Thursday, December 17, 2009

Kenke deal

Last night Talk Radio was full of rage at the "deal" in Kenke. The general consensus seemed to be that the Crown made a bad deal to get rid of a case.



I doubt that. This was a very high profile case and not something that a Crown would give up on for the sake of expediency. My guess is that there were some very serious weaknesses in the Crown's case. The search warrants were subject to attack and if they went the case went with them.



Now, that said, defence counsel Lon Rose seems to have done a remarkable job. But I don't think the Crown caved in out of a desire to save resources.







Mr.

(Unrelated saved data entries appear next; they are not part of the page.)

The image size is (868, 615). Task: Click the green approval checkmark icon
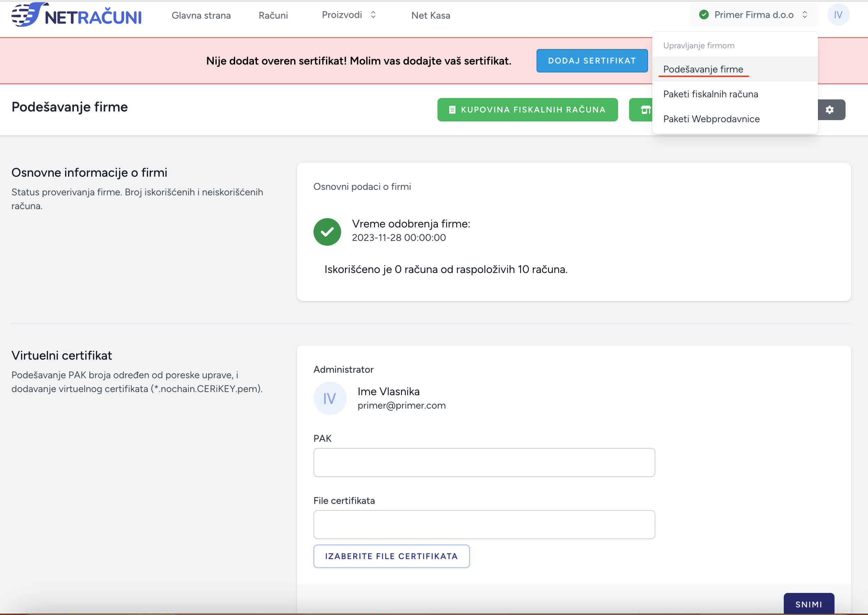[x=327, y=232]
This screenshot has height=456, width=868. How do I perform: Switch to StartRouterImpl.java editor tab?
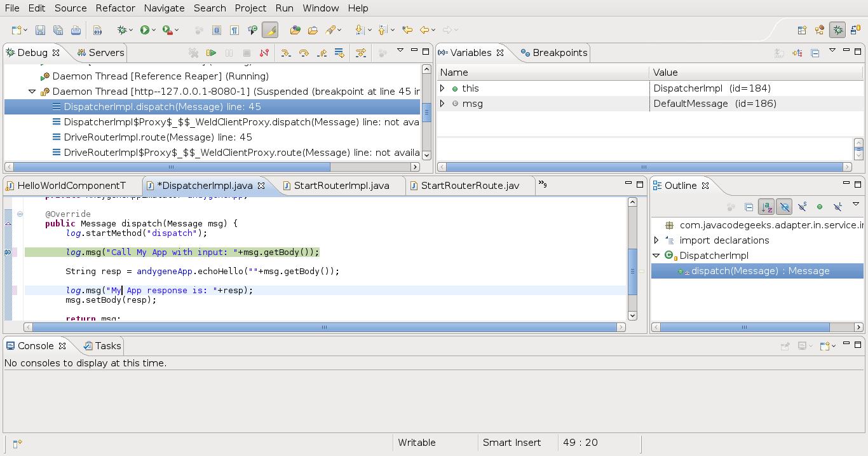(341, 186)
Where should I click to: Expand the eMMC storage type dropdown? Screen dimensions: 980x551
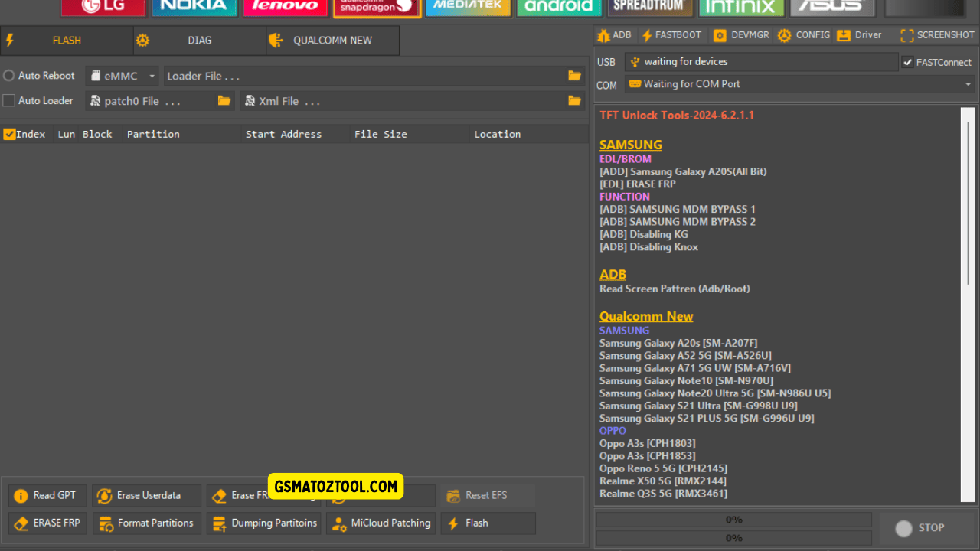pyautogui.click(x=123, y=76)
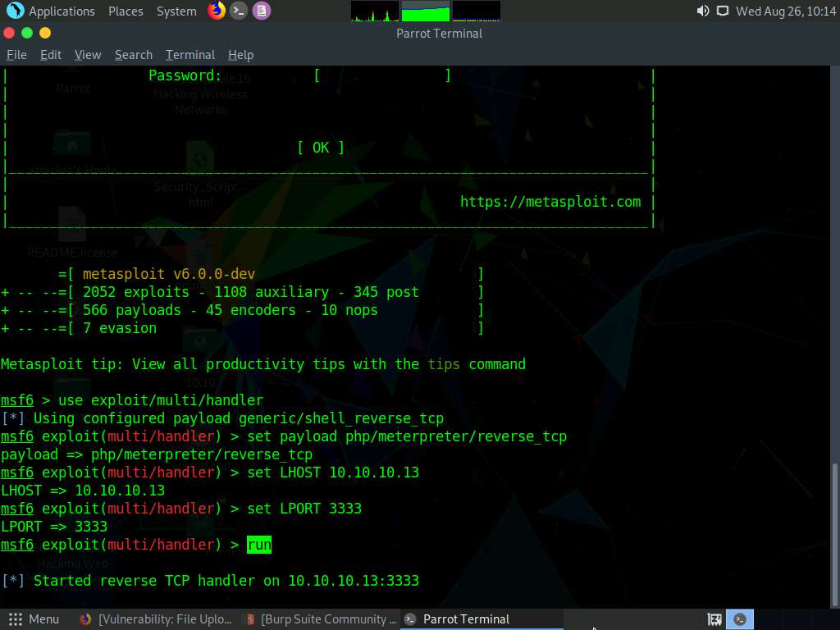Click the terminal icon in the bottom-right tray
The height and width of the screenshot is (630, 840).
tap(740, 619)
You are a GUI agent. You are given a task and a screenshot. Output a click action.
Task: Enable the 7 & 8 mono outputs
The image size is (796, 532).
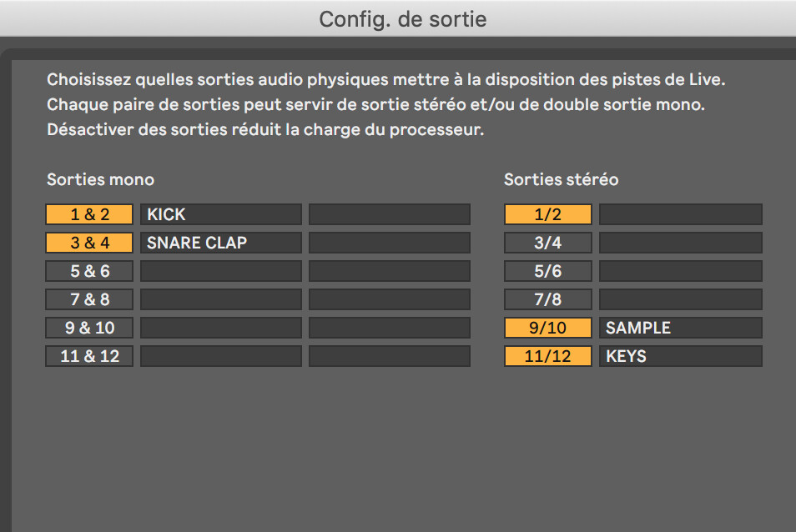(89, 299)
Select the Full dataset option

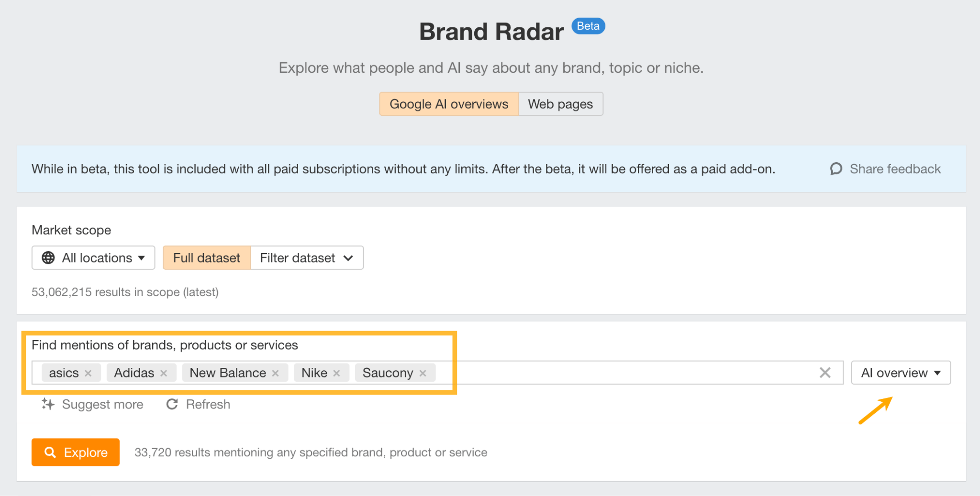[206, 258]
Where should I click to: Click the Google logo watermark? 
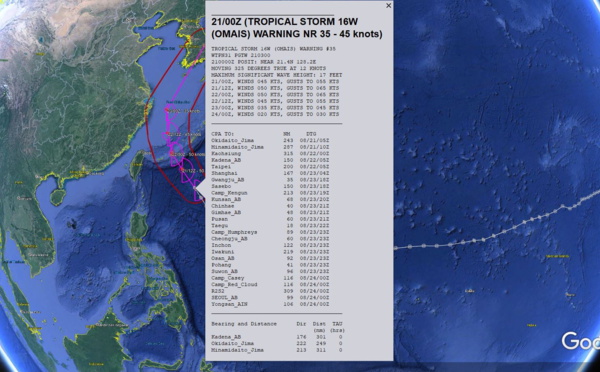[580, 340]
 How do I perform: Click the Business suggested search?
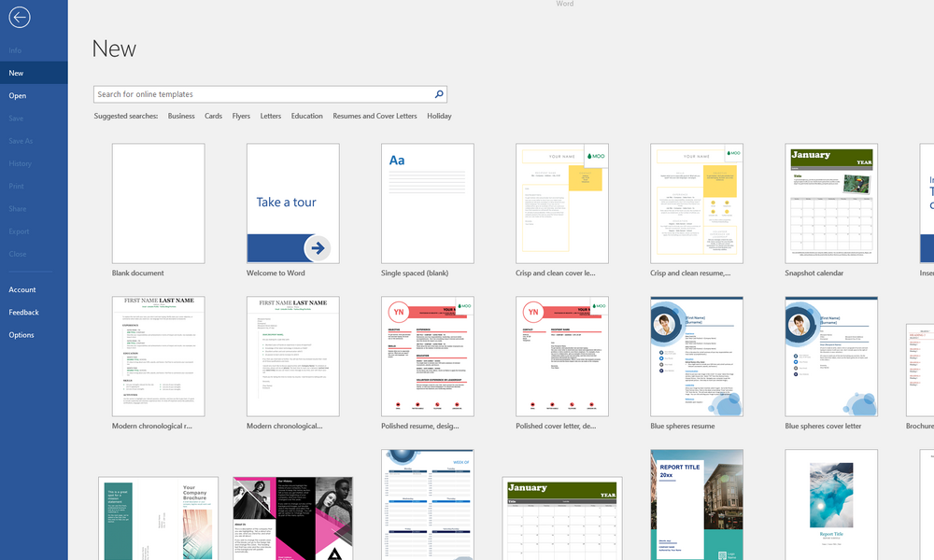181,116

Kenk, 50, pleaded guilty to 16 charges Tuesday, bringing an end to a high-profile case that began in 2008 with a single bicycle-theft arrest and ballooned into the seizure of nearly 3,000 bikes, illegal drugs and other items he’d stashed around the city.


His guilty pleas, on counts of possessing cocaine, marijuana and 10 stolen bikes, averted a months-long trial on dozens more charges and thus relieved the Crown from having to mount a case it had struggled to assemble for its sheer volume of evidence.


In the end, Judge Kathleen Caldwell settled on a 30-month sentence that will see Mr. Kenk serve just four more months in jail.


She gave him the standard double credit for the 13 months he’d already spent in custody awaiting justice.